Friday, 07 December 2018 09:55

Time to rethink how we farm

Written by  Nigel Malthus
American entomologist Dr Jon Lundgren speaks at a workshop on biological pest control, organised by the Bio-Protection Research Centre, Lincoln University. American entomologist Dr Jon Lundgren speaks at a workshop on biological pest control, organised by the Bio-Protection Research Centre, Lincoln University.

Agrichemicals are an addiction and pests are not the problem, claims a visiting American entomologist, Dr Jon Lundgren.

Lundgren promotes “regenerative agriculture” – a term he says is now replacing “sustainable” agriculture.

The FAO estimates that the world has only 60 years of topsoil left, he said.

“So we can’t just be sustaining a degraded resource. We need to be regenerating that, while producing our food.”

That requires re-growing soil and biodiversity on farms.

“I think farmers are realising more and more that their profits are decreasing. It’s getting harder and harder to farm the way we’ve been. 

“We are just degrading that natural resource base and the writing is on the wall about how long we can do that.”

Lundgren was speaking at a four-day workshop on biological pest control run by the Lincoln University Bio-Protection Research Centre.

He told the workshop that pests are a symptom of underlying imbalance, and monoculture agriculture is the central problem.

“The way we approach food production is way, way too simplified.”

Lundgren runs a research centre on a small farm in South Dakota, surrounded by large monoculture cropping farms and continuously grazed beef farms.

“This is kind-of ‘ground zero’ for where change really needs to happen.”

Biodiversity was how habitats used to function and when you eliminate the diversity from a system the only thing left is to dose with agrichemicals, yet the ranchers with the most pests are the ones using the most pesticide use, he said.
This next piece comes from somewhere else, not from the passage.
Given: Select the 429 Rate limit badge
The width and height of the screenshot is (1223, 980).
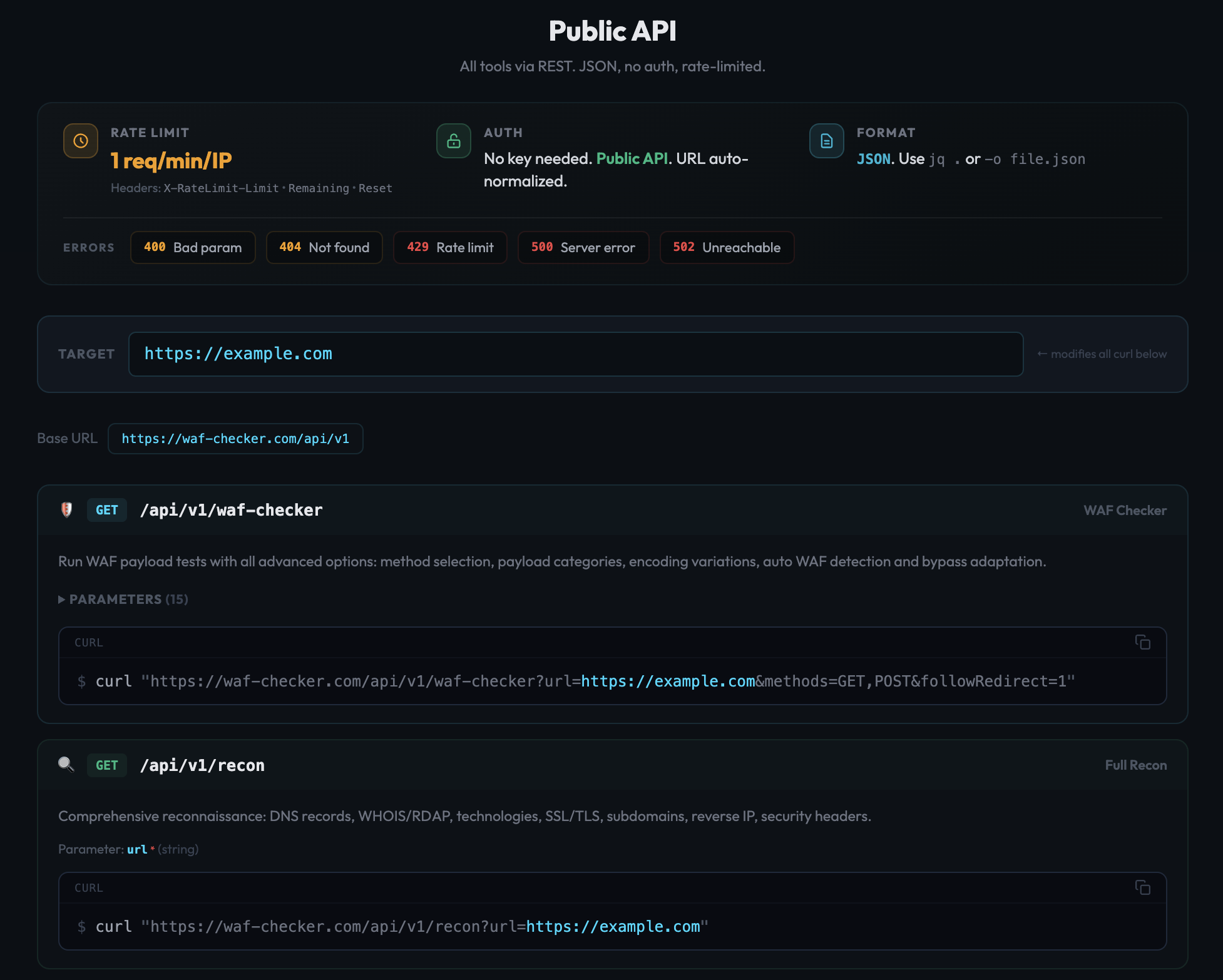Looking at the screenshot, I should pyautogui.click(x=450, y=248).
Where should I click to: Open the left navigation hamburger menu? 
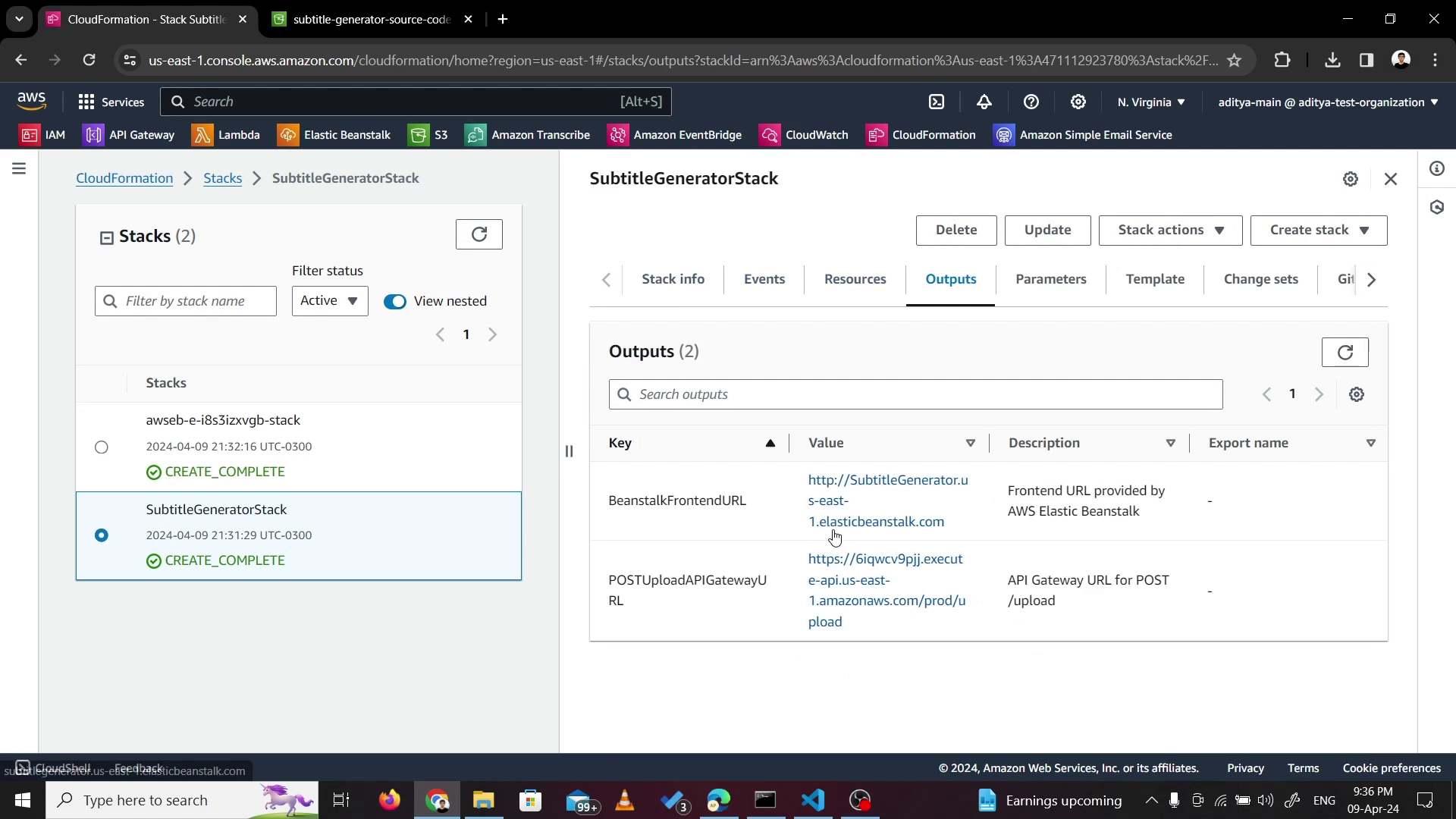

One researcher showed that avermectins, commonly used in drenches, passed through the animal and then killed 98% of the insects living in dung, when only 1.7% of those were actually pests. 

The first step to regenerative agriculture is to abandon the pesticides, said Lundgren. 

“Usually within the first year you see that these natural balances of communities start to re-establish.”

Regenerative ranchers who replace pesticide use with good management find it a good business decision, he said.

The second step, for graziers, is to mimic natural grazing patterns by high-intensity grazing in small areas, frequently moving the stock and leaving the heavily grazed pasture to regrow for as much as a year before it is grazed again.

“We can learn a lot from the way they used to produce food, back before industrialisation. 

“Technology has shown us what some of the yield potentials and profit potentials are, but I think we’ve reached a plateau in how far we can push things.”